Before each flight, make sure that your bladder is empty and your fuel
tanks are full!
He who demands everything that his aircraft can give him is a pilot; he
that demands one iota more is a fool.
There are certain aircraft sounds that can only be heard at night.
The aircraft limits are only there in case there is another flight by
that particular aircraft. If subsequent flights do not appear likely,
there are no limits.
Flying is a great way of life for men who want to feel like boys, but
not for those who still are.
"If the Wright brothers were alive today, Wilbur would have to fire
Orville to reduce costs." Former President, DELTA Airlines
(true...but all since have been equally as vengeful).
In the Alaskan bush I'd rather have a two hour bladder and three hours of
gas than vice versa.
It's not that all airplane pilots are good-looking. Just that good-looking
people seem more capable of flying airplanes.
Pilots that deviate from 'the book' to get the job done are known as
"Cowboys". Those that label them that are jealous
"Suits" that don't have equal talent.
An old pilot is one who can remember when flying was dangerous and sex was
safe.
Airlines have really changed, now a flight attendant can get a pilot
pregnant.
I've flown in both pilot seats, can someone tell me why the other one
is always occupied by an idiot?
Son, you're going to have to make up your mind about growing up and
becoming a pilot. You can't do both.
There are only two types of aircraft -- fighters and targets.

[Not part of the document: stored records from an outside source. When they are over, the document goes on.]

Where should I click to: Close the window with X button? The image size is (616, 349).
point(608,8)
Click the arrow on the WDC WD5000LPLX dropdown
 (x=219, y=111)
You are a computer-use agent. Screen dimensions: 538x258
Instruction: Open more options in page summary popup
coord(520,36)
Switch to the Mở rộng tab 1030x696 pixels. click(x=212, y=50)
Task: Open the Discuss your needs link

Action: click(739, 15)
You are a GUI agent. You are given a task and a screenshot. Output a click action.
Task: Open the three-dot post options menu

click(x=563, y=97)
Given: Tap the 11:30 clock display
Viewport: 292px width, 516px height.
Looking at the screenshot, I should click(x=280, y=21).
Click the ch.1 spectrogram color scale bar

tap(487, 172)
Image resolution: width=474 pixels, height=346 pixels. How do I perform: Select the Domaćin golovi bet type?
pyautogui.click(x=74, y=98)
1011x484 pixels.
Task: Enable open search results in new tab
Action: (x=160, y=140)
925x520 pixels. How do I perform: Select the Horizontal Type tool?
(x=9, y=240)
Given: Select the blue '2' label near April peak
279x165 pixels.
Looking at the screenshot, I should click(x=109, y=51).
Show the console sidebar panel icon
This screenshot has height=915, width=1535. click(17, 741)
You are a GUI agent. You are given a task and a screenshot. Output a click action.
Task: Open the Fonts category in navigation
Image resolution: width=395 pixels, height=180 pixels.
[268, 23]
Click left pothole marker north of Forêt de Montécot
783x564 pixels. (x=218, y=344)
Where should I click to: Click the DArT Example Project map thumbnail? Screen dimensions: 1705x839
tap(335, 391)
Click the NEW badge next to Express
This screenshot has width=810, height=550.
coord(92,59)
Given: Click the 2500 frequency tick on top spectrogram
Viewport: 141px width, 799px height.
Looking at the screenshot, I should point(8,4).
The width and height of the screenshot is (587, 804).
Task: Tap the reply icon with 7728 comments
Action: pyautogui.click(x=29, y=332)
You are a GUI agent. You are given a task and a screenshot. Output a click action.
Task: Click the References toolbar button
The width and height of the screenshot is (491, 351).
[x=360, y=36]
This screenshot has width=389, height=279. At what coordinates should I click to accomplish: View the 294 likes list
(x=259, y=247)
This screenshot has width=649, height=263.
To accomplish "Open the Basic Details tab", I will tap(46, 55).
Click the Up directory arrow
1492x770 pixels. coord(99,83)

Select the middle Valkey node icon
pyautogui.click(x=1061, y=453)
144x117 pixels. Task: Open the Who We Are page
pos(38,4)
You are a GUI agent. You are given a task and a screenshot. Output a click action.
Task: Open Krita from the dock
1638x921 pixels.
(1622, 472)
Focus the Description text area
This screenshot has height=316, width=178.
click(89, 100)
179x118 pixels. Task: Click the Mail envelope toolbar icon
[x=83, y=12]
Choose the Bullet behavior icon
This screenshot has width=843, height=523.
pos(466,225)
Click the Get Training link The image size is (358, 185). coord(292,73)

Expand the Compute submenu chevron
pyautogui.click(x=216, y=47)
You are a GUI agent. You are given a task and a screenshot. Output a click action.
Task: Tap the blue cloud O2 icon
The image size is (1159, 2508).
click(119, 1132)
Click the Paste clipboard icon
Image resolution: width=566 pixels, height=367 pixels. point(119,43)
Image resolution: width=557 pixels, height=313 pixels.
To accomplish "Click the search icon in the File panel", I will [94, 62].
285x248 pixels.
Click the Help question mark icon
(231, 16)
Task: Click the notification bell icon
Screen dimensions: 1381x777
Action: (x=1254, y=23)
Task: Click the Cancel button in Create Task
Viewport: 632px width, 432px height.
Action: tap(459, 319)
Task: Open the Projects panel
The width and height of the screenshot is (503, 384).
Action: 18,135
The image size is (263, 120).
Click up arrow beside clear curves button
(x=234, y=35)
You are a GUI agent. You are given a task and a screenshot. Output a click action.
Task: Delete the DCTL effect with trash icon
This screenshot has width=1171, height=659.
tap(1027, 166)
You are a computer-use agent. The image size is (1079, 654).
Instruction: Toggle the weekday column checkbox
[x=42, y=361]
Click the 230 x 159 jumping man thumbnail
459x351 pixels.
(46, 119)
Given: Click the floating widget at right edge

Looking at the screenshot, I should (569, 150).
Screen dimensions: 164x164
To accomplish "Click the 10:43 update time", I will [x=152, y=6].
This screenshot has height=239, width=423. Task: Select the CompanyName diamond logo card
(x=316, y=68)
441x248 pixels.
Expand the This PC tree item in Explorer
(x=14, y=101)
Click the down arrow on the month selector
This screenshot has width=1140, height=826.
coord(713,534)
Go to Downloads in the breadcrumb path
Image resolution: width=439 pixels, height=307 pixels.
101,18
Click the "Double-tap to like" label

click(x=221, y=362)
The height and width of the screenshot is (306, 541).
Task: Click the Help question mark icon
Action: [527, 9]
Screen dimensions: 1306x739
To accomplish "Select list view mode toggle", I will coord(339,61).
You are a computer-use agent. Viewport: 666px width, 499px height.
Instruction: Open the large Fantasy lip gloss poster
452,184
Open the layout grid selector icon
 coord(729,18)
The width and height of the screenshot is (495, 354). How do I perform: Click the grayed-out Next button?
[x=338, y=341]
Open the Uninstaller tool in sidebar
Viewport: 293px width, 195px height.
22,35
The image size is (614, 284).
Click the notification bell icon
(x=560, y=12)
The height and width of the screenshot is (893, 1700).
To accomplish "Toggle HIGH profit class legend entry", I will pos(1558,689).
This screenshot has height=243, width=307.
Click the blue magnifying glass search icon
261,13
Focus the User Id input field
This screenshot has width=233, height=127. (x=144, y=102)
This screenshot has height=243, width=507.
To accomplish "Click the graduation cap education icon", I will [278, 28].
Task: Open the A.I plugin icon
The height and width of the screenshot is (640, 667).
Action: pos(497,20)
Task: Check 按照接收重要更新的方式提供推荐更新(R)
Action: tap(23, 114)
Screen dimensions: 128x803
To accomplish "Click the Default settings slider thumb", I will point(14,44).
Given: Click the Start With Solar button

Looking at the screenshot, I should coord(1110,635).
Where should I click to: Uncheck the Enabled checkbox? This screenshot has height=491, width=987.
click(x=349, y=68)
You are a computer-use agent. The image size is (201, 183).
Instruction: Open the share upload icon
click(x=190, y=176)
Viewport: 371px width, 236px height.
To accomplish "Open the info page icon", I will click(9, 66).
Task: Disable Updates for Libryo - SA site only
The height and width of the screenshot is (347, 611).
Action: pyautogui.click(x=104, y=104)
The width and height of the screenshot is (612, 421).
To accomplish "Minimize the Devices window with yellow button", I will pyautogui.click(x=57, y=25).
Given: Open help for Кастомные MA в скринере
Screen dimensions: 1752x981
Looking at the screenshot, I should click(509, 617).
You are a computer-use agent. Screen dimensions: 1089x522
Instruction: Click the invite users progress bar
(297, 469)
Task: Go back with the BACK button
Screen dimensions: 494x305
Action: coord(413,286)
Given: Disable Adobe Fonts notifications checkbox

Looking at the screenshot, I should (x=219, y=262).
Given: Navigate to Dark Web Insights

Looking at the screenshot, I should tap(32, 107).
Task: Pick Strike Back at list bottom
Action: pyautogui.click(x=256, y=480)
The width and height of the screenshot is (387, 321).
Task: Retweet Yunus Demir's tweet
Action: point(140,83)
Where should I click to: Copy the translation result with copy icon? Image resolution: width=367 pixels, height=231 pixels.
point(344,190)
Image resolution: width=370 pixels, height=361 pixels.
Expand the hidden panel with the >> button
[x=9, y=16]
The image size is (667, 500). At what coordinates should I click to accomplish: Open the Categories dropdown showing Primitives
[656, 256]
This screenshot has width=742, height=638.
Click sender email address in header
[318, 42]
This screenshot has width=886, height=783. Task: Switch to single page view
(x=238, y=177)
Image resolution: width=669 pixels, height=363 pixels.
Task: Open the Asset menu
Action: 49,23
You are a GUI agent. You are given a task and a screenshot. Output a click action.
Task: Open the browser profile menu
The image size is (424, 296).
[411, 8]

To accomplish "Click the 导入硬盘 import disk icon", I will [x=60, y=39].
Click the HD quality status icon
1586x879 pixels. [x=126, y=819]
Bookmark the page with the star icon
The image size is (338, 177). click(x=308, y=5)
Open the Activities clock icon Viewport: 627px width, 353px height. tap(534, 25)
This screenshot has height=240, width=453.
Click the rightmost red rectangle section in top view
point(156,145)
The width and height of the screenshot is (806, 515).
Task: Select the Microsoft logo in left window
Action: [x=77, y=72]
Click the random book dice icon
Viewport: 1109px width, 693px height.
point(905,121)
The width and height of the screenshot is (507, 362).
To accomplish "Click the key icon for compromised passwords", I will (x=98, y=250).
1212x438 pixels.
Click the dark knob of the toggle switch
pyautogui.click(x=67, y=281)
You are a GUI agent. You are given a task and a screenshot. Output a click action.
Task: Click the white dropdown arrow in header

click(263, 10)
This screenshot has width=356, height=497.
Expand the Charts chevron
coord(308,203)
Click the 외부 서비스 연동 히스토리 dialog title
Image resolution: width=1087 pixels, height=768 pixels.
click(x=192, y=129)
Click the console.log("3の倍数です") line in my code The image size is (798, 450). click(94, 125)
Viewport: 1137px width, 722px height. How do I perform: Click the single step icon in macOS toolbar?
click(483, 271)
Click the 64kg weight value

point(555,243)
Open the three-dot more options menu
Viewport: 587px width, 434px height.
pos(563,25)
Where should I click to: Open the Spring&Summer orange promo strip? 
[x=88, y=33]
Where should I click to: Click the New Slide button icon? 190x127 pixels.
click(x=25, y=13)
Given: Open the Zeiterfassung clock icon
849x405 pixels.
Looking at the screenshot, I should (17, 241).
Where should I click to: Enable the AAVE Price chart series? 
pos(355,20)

The scientific theory I like best is that the rings of Saturn are
composed entirely of lost airline baggage.
You define a good flight by negatives: you didn't get hijacked, you didn't
crash, you didn't throw up, you weren't late, and you weren't nauseated by
the food. So you're grateful.
They invented wheelbarrows to teach FAA inspectors to walk on their hind
legs.
The Airline Motto: We're not happy till you're not happy ..
Experience is something you don't get until just after you need it.